* _REQUIREMENT_: Reproduce each line of the material exactly as it reads.

━━━ GIVEN ENTRIES

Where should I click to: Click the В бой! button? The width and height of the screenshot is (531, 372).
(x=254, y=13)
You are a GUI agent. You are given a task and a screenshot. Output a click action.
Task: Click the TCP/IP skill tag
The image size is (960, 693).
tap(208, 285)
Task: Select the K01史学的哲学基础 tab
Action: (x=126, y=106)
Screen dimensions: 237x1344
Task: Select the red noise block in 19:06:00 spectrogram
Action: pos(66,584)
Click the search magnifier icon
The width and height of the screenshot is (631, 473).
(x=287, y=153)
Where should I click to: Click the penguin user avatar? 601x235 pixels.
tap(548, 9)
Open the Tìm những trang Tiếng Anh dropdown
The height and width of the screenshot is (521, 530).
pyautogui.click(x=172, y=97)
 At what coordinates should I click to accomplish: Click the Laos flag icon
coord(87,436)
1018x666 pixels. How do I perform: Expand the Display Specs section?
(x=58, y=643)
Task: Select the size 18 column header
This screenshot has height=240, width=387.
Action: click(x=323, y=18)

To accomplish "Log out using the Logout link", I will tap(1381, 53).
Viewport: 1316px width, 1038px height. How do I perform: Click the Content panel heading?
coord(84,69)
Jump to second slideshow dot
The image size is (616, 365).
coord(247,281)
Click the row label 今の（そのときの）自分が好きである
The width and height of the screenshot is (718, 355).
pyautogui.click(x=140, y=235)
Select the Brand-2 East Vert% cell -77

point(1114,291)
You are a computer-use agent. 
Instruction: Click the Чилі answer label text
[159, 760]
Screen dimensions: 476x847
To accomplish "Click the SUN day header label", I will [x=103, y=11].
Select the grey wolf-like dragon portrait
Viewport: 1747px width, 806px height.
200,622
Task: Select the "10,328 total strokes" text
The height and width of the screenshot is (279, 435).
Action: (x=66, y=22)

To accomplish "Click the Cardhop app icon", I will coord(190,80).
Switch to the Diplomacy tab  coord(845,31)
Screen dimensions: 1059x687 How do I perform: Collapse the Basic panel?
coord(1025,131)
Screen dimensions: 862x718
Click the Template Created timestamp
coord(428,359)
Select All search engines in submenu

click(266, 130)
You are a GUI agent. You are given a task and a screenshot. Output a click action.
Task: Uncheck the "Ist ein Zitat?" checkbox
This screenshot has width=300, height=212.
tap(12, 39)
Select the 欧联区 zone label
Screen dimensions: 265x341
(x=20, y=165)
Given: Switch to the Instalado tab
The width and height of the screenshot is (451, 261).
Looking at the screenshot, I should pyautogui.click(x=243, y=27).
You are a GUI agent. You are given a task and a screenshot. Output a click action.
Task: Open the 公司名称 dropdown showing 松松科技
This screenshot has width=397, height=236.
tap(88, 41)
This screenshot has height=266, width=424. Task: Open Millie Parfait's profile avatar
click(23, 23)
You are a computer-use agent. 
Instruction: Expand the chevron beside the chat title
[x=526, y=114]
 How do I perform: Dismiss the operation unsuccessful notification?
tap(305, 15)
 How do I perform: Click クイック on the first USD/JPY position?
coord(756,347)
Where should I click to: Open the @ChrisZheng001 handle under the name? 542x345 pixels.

━━━━━━

* _TASK RESULT_:
Where should I click to: Click the В бой! button? The width and height of the screenshot is (531, 372).
(x=254, y=13)
You are a GUI agent. You are given a task and a screenshot. Output a click action.
Task: Click the TCP/IP skill tag
The image size is (960, 693).
tap(208, 285)
Task: Select the K01史学的哲学基础 tab
Action: (x=126, y=106)
Screen dimensions: 237x1344
Task: Select the red noise block in 19:06:00 spectrogram
Action: pos(66,584)
Click the search magnifier icon
The width and height of the screenshot is (631, 473).
(x=287, y=153)
Where should I click to: Click the penguin user avatar? 601x235 pixels.
tap(548, 9)
Open the Tìm những trang Tiếng Anh dropdown
The height and width of the screenshot is (521, 530).
pyautogui.click(x=172, y=97)
 At what coordinates should I click to accomplish: Click the Laos flag icon
coord(87,436)
1018x666 pixels. How do I perform: Expand the Display Specs section?
(x=58, y=643)
Task: Select the size 18 column header
This screenshot has height=240, width=387.
Action: click(x=323, y=18)

To accomplish "Log out using the Logout link", I will tap(1381, 53).
Viewport: 1316px width, 1038px height. How do I perform: Click the Content panel heading?
coord(84,69)
Jump to second slideshow dot
The image size is (616, 365).
coord(247,281)
Click the row label 今の（そのときの）自分が好きである
The width and height of the screenshot is (718, 355).
pyautogui.click(x=140, y=235)
Select the Brand-2 East Vert% cell -77

point(1114,291)
You are a computer-use agent. 
Instruction: Click the Чилі answer label text
[159, 760]
Screen dimensions: 476x847
To accomplish "Click the SUN day header label", I will [x=103, y=11].
Select the grey wolf-like dragon portrait
Viewport: 1747px width, 806px height.
200,622
Task: Select the "10,328 total strokes" text
The height and width of the screenshot is (279, 435).
Action: (x=66, y=22)

To accomplish "Click the Cardhop app icon", I will coord(190,80).
Switch to the Diplomacy tab  coord(845,31)
Screen dimensions: 1059x687 How do I perform: Collapse the Basic panel?
coord(1025,131)
Screen dimensions: 862x718
Click the Template Created timestamp
coord(428,359)
Select All search engines in submenu

click(266, 130)
You are a GUI agent. You are given a task and a screenshot. Output a click action.
Task: Uncheck the "Ist ein Zitat?" checkbox
This screenshot has width=300, height=212.
tap(12, 39)
Select the 欧联区 zone label
Screen dimensions: 265x341
(x=20, y=165)
Given: Switch to the Instalado tab
The width and height of the screenshot is (451, 261).
Looking at the screenshot, I should pyautogui.click(x=243, y=27).
You are a GUI agent. You are given a task and a screenshot. Output a click action.
Task: Open the 公司名称 dropdown showing 松松科技
This screenshot has width=397, height=236.
tap(88, 41)
This screenshot has height=266, width=424. Task: Open Millie Parfait's profile avatar
click(23, 23)
You are a computer-use agent. 
Instruction: Expand the chevron beside the chat title
[x=526, y=114]
 How do I perform: Dismiss the operation unsuccessful notification?
tap(305, 15)
 How do I perform: Click クイック on the first USD/JPY position?
coord(756,347)
Where should I click to: Open the @ChrisZheng001 handle under the name? 542x345 pixels.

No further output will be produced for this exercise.